───── Data section
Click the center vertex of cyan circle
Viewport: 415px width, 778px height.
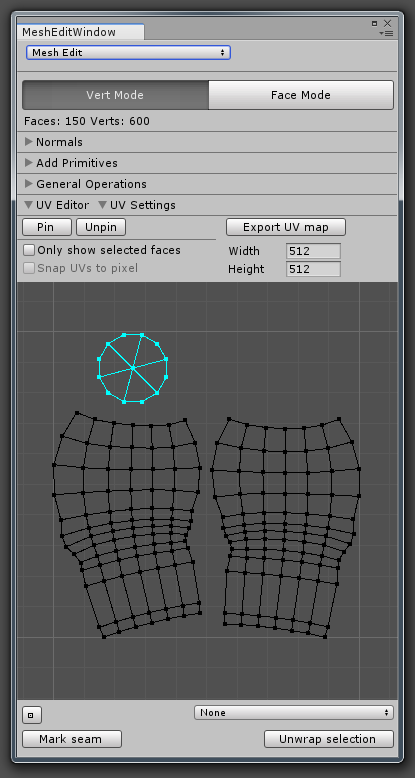pos(133,368)
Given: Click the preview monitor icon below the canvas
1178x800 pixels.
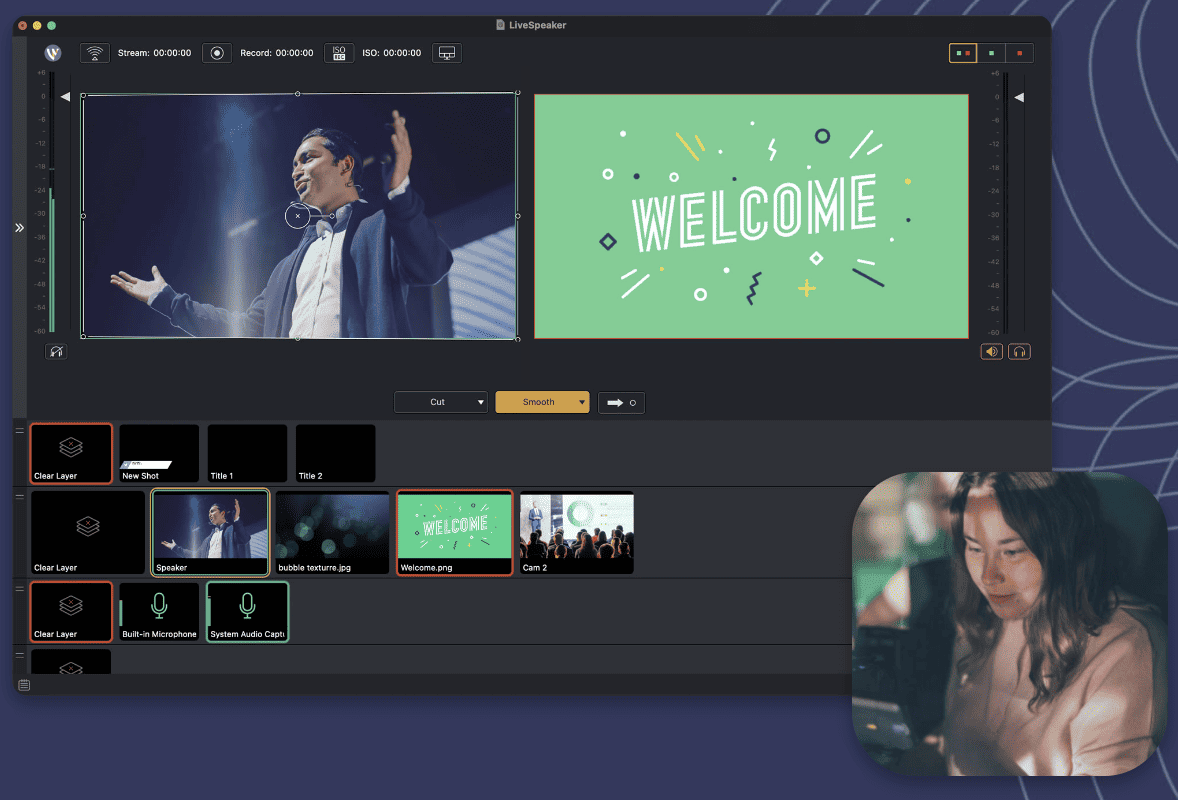Looking at the screenshot, I should click(x=56, y=351).
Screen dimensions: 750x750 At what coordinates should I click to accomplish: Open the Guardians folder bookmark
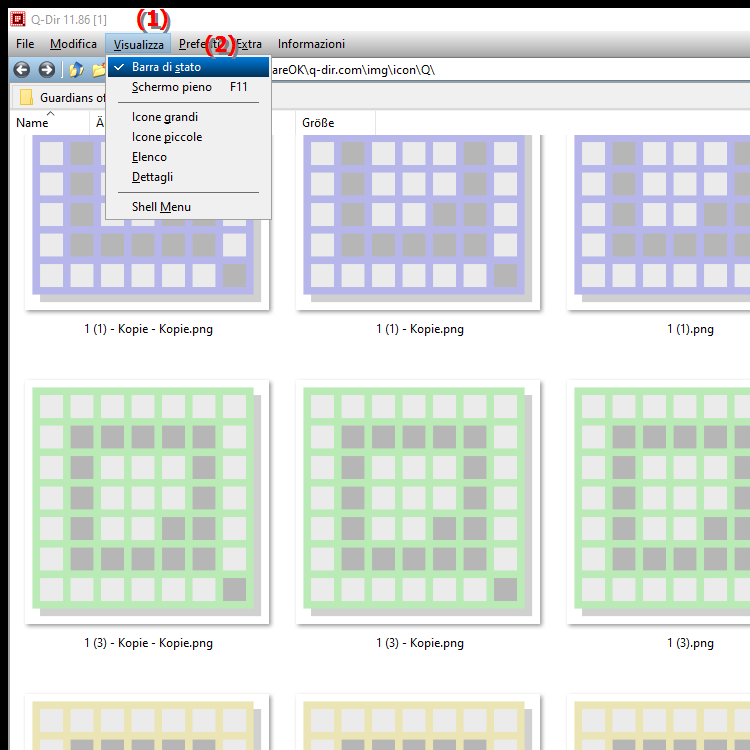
──────────
- Instructions for the task -
Go to the line that contains "1178x800 pixels." and copy exactly from there through the last line of the records above, both included. Omit pictures.

- Output -
1178x800 pixels.
Looking at the screenshot, I should click(x=56, y=351).
Screen dimensions: 750x750 At what coordinates should I click to accomplish: Open the Guardians folder bookmark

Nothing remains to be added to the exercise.